Ruby Rose as Batwoman in an iconic costume designed by Oscar winner Colleen Atwood. Credit:Warner Bros
Boldly going … anew
The other major event at this year's New York Comic-Con was the release of a new trailer for the CBS All Access flagship title Star Trek: Discovery which gave audiences their first glimpses of Captain Pike's (Anson Mount) first officer Number One (Rebecca Romijn) and the young Starfleet lieutenant, Mr Spock (Ethan Peck). Peck is the 32-year-old grandson of legendary actor Gregory Peck and is recreating the iconic character played in the original Star Trek series by actor Leonard Nimoy. Romijn's Number One also holds a unique place in Star Trek history; the original character, which featured in the pilot episode "The Cage", was played by Majel Barrett, the wife of Star Trek creator Gene Roddenberry. Discovery's second season airs January 2019; in Australia the series airs on Netflix.
Reporting for duty
What's a guy gotta do to sell a show around here? The international studio eOne has announced sales for its new police drama The Rookie to 160 territories around the world, including key broadcasters such as the British pay-TV giant Sky, Italy's RAI and the French commercial broadcaster M6. But not yet on the dotted line is a sale for Australia. The series stars actor Nathan Fillion (Castle) as John Nolan, who, after deciding to join the police force, becomes the oldest rookie in the LAPD. eOne's president Stuart Baxter says the series blends "drama, heart and humour". The deal announcement comes on the eve of the TV sales market Mipcom where eOne will showcase the series.

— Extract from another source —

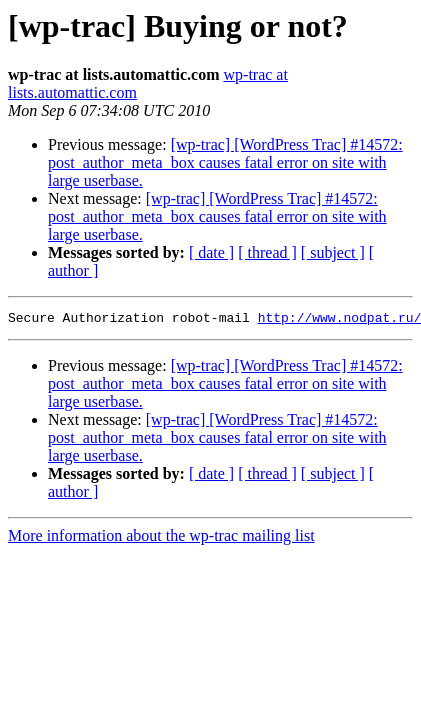 This screenshot has width=421, height=720. What do you see at coordinates (161, 538) in the screenshot?
I see `More information about the wp-trac mailing list` at bounding box center [161, 538].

Rose's Batwoman makes her debut
Australian actress Ruby Rose has officially stepped into the role of Batwoman. The US studio Warner Bros, which is developing a series around the character, unveiled the first look at Rose in Batwoman's super black and red costume this week. The costume comes with a solid pedigree: it has been designed for Rose by Oscar-winning costume designer Colleen Atwood. Rose will play Batwoman in a "crossover event" linking three DC Comics-based television series, Supergirl, The Flash and Arrow. Filming on the "crossover event" begins today in Vancouver; it will air in Australia on Foxtel in December. Warner Bros is then planning to move Rose's Batwoman into her own television series in 2019. A pilot for that series will be filmed after the "crossover event".
Whittaker's Who a winner
She's scored rave up reviews from the Hollywood trades and delivered a record audience for a Doctor Who season premiere. So if anyone out there still has a problem with Dr Who turning from a boy Time Lord to a girl Time Lord they'd better put their money where their mouth is. The Hollywood Reporter says actress Jodie Whittaker delivered a "loose and lively, cheeky and irreverent [Doctor], sporting a deliciously homey Yorkshire brogue that will be catnip for anyone entranced by a Midlands accent". We could go on, but you get the point. More importantly for the BBC commissioners who were closely watching the numbers, the episode pulled an audience of 8.2 million viewers in Britain, returning it to the giddy ratings heights of the show's David Tennant era.